Tu ne l'avais quitté des yeux qu'une seconde, le temps d'écrire la date et l'heure de ta découverte sur un petit calepin. Quand tu sentis ton bras droit s'engourdir. Tu lâcha son stylo, perdant progressivement le contrôle de ton corps. Alors que tu t'écroulais, consciente de ton impuissance, tu le vis derrière toi. Ce petit fléau qui n'était autre que ta propre création s'était laissé passé à l'état liquide afin d'attraper la seringue. Il t'avais injecté le produit dans le bras alors que tu écrivait.

Peu de temps après, tu perdit connaissance.

     Plusieurs heures de sommeil profond plus tard, tu fus réveillé par ton prénom. Tes collègues te cherchaient tous et t'appelaient. Ce fut l'un des moments les plus frustrant de ta vie, tu était comme coincée dans une autre dimension. Tu ne cessait de leur répéter que tu était là devant eux, et tu compris vite qu'essayer le contact physique ne leur faisait rien. Certains sentaient un poids sur leur épaule qu'il voulaient chasser. Votre monde vous séparait alors que vous étiez dans le même pièce.
Lorsque tu appris ta propre disparition, puis ta propre mort, tu passait tes journées à observer les recherches que menaient tes camarades encore humains. 

Mais ça c'était jusqu'au pire jour de ta vie de fléau.

Une nouvelle venait d'arriver d'un pays étranger pour aider ton ancienne équipe, qui avançait au ralentis depuis ta mort. Elle avait les mêmes cheveux (c/c) que toi avant. Mais au lieu de te t'ignorer, elle s'arrêta face à toi et hurla au fléau.

Tu ne remis plus jamais les pieds au laboratoire.

     Ton sens de l'adaptation ne t'avais pas quitté lui. Tes années de scientifique te servirent aussi beaucoup. En quelques mois, tu avais déjà testé toutes les transformations possibles. Tu pouvais devenir un homme ou une femme, ou même un animal, changer la couleur de tes yeux, tes cheveux, ta peau, tout. Tu avais même retrouvé ton apparence d'humaine, mais tu ne voulais plus l'associer à ce que tu étais devenu.
Aussi, tu n'avais aucun lien avec l'énergie des exorcistes ou des fléaux. En fait, au delà de tes métamorphoses, tu n'avais absolument aucun pouvoir, aucune énergie et une aura presque effacée.
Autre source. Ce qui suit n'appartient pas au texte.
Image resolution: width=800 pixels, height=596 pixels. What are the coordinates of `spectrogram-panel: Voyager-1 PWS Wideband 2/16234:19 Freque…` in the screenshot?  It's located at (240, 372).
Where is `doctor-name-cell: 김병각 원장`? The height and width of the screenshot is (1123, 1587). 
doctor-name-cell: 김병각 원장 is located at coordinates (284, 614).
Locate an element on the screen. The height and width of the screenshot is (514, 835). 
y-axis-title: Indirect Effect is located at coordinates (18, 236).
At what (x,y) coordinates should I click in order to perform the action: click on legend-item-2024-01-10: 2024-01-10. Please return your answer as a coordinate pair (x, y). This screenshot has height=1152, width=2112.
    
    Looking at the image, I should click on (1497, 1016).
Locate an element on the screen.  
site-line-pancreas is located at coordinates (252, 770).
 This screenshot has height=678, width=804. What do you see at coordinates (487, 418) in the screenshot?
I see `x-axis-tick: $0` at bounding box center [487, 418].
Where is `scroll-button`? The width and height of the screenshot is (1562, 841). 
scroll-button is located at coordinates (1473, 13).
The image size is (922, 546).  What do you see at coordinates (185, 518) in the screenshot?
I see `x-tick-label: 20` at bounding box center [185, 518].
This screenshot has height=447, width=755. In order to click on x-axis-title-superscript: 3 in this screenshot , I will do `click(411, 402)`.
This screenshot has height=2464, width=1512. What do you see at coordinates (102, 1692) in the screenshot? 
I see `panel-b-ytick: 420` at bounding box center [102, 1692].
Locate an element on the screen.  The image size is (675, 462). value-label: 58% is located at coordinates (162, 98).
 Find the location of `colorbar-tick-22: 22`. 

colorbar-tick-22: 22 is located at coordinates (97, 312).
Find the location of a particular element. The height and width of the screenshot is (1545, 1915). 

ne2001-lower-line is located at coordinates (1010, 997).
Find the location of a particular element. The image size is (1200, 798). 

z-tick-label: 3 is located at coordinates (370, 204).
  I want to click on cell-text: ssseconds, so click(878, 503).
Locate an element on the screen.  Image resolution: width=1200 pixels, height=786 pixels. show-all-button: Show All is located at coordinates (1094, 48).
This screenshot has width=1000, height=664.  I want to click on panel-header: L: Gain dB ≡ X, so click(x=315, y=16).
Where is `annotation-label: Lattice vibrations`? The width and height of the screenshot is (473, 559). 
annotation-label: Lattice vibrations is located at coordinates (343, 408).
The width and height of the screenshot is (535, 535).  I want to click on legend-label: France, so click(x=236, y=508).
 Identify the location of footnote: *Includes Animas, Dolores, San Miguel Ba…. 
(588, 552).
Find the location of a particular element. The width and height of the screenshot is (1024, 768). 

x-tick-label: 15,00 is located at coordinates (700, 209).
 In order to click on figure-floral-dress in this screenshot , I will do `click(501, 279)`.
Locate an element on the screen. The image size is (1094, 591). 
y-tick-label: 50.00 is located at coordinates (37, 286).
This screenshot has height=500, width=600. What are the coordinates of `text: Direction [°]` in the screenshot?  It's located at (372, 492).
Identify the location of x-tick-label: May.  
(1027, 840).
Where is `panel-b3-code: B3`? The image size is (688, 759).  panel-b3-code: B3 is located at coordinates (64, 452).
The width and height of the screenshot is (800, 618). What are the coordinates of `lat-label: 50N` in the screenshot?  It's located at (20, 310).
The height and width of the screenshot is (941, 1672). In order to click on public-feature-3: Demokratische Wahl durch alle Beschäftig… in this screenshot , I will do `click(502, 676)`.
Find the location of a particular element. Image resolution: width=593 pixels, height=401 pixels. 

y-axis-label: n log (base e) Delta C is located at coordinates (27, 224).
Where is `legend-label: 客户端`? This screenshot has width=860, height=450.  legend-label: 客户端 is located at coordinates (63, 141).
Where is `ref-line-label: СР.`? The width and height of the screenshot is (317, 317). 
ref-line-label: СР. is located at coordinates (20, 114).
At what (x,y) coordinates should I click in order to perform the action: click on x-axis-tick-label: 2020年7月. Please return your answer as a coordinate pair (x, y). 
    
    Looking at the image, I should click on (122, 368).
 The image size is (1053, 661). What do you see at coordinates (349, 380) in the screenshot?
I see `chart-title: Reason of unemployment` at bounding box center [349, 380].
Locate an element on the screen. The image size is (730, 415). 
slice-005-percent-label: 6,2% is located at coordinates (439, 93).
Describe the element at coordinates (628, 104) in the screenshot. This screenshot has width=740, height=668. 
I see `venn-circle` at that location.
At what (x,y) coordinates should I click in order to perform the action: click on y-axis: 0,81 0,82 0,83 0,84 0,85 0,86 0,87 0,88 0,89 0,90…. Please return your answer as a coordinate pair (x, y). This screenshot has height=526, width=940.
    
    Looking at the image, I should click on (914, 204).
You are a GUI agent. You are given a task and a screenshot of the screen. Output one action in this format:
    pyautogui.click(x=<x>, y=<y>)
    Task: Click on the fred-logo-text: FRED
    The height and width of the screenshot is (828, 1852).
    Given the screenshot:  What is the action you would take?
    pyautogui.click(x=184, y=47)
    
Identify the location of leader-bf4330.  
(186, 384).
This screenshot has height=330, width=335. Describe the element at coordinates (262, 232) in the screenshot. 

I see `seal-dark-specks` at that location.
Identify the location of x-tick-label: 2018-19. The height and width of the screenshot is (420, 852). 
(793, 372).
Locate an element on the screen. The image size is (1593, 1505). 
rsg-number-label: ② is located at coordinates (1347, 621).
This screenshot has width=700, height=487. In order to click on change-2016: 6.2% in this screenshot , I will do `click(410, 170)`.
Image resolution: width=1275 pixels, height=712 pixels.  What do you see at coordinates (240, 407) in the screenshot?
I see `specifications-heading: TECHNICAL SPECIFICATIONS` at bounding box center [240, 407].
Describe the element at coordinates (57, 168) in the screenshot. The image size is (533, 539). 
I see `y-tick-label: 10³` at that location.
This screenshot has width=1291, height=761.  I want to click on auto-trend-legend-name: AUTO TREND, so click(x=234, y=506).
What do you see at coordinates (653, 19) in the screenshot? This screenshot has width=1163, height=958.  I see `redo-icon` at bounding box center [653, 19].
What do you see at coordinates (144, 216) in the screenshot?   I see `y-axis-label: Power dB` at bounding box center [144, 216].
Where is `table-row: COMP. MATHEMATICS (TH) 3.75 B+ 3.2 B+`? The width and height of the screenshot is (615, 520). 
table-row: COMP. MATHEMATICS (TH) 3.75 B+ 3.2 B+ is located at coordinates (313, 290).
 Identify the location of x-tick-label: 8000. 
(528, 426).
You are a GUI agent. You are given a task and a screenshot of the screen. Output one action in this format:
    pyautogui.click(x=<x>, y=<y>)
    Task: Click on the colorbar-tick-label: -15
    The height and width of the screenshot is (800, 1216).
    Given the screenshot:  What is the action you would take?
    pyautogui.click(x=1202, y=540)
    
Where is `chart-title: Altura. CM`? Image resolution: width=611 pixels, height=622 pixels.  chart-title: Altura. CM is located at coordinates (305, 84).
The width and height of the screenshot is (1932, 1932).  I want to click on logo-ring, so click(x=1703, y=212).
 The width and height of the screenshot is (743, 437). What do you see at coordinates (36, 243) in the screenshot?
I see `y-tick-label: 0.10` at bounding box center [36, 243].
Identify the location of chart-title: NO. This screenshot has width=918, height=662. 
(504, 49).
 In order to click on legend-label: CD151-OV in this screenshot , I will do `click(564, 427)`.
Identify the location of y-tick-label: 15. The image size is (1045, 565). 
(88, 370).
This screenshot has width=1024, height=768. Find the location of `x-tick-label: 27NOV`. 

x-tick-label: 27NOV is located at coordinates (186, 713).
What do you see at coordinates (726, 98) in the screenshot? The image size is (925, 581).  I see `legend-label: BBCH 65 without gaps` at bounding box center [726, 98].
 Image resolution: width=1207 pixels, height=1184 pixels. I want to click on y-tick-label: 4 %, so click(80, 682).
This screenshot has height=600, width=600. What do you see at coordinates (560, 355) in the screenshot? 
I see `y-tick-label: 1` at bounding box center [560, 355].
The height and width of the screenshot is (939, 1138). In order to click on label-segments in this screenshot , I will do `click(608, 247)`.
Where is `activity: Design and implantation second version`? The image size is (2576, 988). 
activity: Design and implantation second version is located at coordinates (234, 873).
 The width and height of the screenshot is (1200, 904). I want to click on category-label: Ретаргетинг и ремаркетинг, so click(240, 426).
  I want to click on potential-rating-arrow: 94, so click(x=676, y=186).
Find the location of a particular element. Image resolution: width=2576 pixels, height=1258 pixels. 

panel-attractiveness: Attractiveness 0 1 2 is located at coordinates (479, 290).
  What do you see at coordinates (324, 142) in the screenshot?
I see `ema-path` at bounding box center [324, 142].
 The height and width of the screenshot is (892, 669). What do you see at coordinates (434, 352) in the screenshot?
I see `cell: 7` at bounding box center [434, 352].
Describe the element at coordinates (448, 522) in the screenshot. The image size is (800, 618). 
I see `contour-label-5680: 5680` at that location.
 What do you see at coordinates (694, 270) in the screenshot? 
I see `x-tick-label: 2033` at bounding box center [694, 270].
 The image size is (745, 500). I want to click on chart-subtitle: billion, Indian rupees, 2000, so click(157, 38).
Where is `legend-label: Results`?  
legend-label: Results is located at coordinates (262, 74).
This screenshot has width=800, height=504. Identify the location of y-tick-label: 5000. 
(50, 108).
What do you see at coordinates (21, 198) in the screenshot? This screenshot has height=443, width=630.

     Un jour tu te baladais dans les rues de Tokyo, évitant inutilement les passants. Parfois une pensée étrange te donnais l'impression de trouver ta situation intéressante. Mais tu pensais aussi qu'accepter et étudier ton propre cas reviendrait à céder à la folie. Y être tolérante t'étonnait déjà suffisamment, alors en devenir totalement consciente s'apparentait à un immense gouffre brumeux.